问题
I want to exclude 'The', 'They' and 'My' from being displayed in my word cloud. I'm using the python library 'wordcloud' as below, and updating the STOPWORDS list with these 3 additional stopwords, but the wordcloud is still including them. What do I need to change so that these 3 words are excluded?

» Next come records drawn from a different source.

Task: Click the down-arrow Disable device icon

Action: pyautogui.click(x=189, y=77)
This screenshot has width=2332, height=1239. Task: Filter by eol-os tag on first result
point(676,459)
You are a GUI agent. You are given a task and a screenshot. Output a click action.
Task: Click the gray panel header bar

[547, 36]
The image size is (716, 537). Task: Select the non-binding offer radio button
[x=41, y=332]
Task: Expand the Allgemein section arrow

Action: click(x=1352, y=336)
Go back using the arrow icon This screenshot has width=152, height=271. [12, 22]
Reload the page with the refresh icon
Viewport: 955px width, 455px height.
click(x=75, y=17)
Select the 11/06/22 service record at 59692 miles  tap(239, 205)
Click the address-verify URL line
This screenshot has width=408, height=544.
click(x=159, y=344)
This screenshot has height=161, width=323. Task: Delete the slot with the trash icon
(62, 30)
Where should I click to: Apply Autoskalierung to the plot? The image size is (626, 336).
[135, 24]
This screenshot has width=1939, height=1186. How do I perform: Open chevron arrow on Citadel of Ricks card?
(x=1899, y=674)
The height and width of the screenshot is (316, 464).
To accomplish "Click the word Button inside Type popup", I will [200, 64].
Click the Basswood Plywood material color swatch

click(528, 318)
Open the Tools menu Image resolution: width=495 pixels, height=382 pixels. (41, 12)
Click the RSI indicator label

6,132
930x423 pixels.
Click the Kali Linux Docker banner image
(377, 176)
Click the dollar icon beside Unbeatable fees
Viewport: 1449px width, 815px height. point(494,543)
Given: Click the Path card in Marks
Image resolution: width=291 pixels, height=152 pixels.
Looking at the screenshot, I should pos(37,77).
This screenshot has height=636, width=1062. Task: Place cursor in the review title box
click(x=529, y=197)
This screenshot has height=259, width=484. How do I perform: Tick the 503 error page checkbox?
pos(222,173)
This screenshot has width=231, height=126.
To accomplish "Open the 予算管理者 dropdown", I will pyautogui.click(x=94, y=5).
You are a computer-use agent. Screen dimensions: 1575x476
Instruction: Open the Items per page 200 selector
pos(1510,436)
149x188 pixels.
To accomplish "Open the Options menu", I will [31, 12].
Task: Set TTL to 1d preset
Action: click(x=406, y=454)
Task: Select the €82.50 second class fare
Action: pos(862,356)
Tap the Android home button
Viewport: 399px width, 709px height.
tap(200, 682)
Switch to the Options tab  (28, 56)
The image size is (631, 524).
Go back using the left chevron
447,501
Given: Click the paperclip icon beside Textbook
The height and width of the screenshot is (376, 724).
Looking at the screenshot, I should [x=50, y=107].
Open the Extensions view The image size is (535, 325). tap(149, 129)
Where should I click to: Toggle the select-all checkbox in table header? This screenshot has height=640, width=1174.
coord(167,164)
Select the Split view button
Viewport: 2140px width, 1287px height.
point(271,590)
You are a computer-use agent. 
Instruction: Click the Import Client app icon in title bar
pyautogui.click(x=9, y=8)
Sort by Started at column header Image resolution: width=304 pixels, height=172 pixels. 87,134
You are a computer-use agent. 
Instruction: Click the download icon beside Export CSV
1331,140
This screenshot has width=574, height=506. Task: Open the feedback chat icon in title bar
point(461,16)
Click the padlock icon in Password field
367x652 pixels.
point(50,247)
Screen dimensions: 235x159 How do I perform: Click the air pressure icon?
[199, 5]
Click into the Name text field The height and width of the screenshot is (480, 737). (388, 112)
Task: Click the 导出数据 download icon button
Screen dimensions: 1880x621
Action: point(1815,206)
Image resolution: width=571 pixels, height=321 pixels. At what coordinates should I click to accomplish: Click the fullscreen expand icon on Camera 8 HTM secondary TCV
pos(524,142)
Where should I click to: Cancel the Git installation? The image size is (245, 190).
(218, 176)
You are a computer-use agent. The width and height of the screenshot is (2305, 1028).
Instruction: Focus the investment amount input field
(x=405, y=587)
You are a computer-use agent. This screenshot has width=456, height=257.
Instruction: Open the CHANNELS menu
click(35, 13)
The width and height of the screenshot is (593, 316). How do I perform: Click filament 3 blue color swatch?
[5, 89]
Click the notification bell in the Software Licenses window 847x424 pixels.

The libraries I imported are:
import numpy as np
import pandas as pd
from wordcloud import WordCloud, STOPWORDS
import matplotlib.pyplot as plt
I've tried adding elements to the STOPWORDS set at follows but, even though the words are added successfully, the wordcloud still shows the 3 words I added to the STOPWORDS set:
len(STOPWORDS)
Outputs: 192
Then I ran:
STOPWORDS.add('The')
STOPWORDS.add('They')
STOPWORDS.add('My')
Then I ran:
len(STOPWORDS)
Outputs: 195
I'm running python version 3.7.3
I know I could amend the text input to remove the 3 words (rather than trying to amend WordCloud's STOPWORDS set) before running the wordcloud but I was wondering if there's a bug with WordCloud or whether I'm not updating/using STOPWORDS correctly?
回答1:
The default for a Wordcloud is that collocations=True
, so frequent phrases of two adjacent words are included in the cloud - and importantly for your issue, with collocations the removal of stopwords is different, so that for example “Thank you” is a valid collocation and may appear in the generated cloud even though “you” is in the default stopwords. Collocations which contain only stopwords are removed.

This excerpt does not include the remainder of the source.